Кто знает, что выйдет из «Бориса»! Может быть, что-нибудь превосходное, даже очаровательное. А может быть — пуф. Есть вещи очень оригинальные и смелые. Например, первые народные сцены. Они поставлены Симовым и Лужским в небольшие рамки и могут походить на иконописные — с головами толпы. Дело идет к интересной «стилизации». Каждая картина имеет свою прелесть в замысле. Эффектен польский элемент в пьесе, который и будет главной новостью. После двух актов — бояр, народа, всего того, что под другим соусом уже видели в «Федоре», в «Грозном», после картин грубой, дикой, некультурной жизни, — вдруг развернется яркая, польская культура, по тем временам первая в мире. Не оперная, не из «Жизни за царя», а интимная, со вкусом, с хорошенькими женщинами — шляхтянками, с беспрерывной музыкой балов. Таких 4 картины, 3-й акт, с «сценой у фонтана», в конце. Эта сцена у фонтана самой безумной трудности, с какой только мы сталкивались на нашем театре. Надо, чтобы было красиво, романтично, но не напыщенно, без вычур, но не тривиально. И чтоб «волшебный» стих Пушкина играл, как драгоценный камень. Одинаково трудно и Москвину и Германовой[1061]. Последняя доходила до панического отчаяния, до полной придавленности, что у нее ничего не выйдет. Было уже 4 репетиции этой сцены, одна — я заморил их и себя — от 7 до 12 ночи. Но мне верится, что это выйдет блестяще. Для Москвина я придумал вообще образ очень интересный, но огромной трудности. Причем долго боролся за свой образ с тем, который рекомендовали Станиславский, Лужский и Стахович. Одно время мы так и называли для ясности эти два образа: «Вильгельм»[1062] — это их образ: Самозванец — бравый, талантливый, энергичный, ловкий актер, другой образ, мой, — называется «архистратиг Михаил»: светлый, мстительный рок, пронесшийся над головою Бориса, {455} легендарный, воскресший Дмитрий в образе гениального безумца Гришки Отрепьева.

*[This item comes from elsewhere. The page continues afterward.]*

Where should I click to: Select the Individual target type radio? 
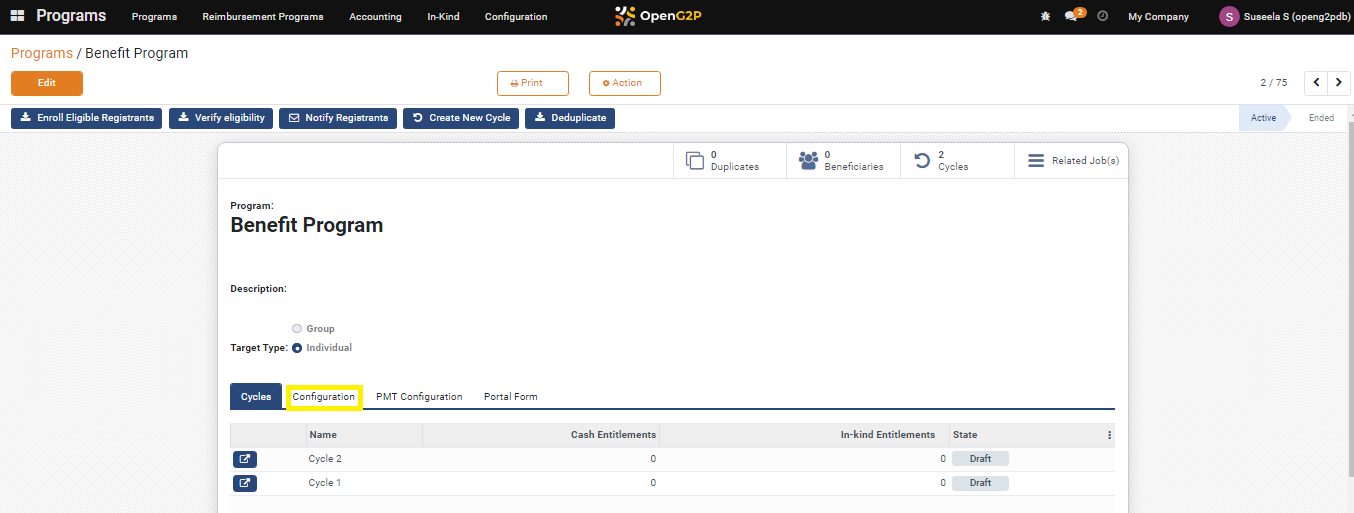point(297,348)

Я влюблен в этот образ, в его безумные глаза при кривой ноздре и бородавках (портрет Самозванца исторический), в его священное призвание — погубить Бориса, построившего свою власть на убийстве, в его вдохновленность. Соответственно с этим образом и вся трагедия рисуется не такою реальною, как были «Федор» и «Грозный», а как бы исторической легендой, поэтической песней о Борисе и Гришке Отрепьеве. Есть тут какая-то новая нота романтизма, которой так удивительно помогают чудесные стихи Пушкина. И тогда уж Пимен — не просто старец, а бывший богатырь, обратившийся в летописца, Курбский — не просто молодой боярин, а витязь из тех, каких рисовал Васнецов, точно Руслан, Ксения — не просто царская дочка, какая-то Мстиславская из «Федора», а сказочная царевна, Марина — не просто польская девушка, а сверкающая красотой и огневостью честолюбия шляхтянка. Вишневского я сдал пока Станиславскому, пусть возится с ним[1063]. Но и Борис — удрученный, затравленный совестью лев.
Все это страшно трудно, но отказаться от такого романтического замысла не хочется.
Силы свои берегу — иначе ничего не выйдет. Ложусь не поздно, не растрачиваюсь ни на что.
Итак, Таня выезжает 9-го, значит 11-го в час дня будет в Москве. Она едет из Велико-Анадоля с тем поездом, как ехал Миша. А ты… это еще не вполне установлено?
Ну, господь с тобой, будь здорова. Радуюсь, что ты не скучаешь. С деньгами все-таки, надеюсь, устроюсь.
Целую тебя крепенько
Твой В.
218. Е. Н. Немирович-Данченко[1064]
4 сентября 1907 г. Москва
Вторник, 4 сент.
Алекс. Алекс, наконец приехал[1065]. Я сказал, что с сегодня должны начаться правильные занятия. Обещано. Посмотрим. {456} По вечерам, когда Мише приходится оставаться одному, я беру его с собой в театр. Он там до 9 часов смотрит, а потом идет домой. Петр всегда дома. Архипа Антоновича жду. Денежную сторону обещали наладить.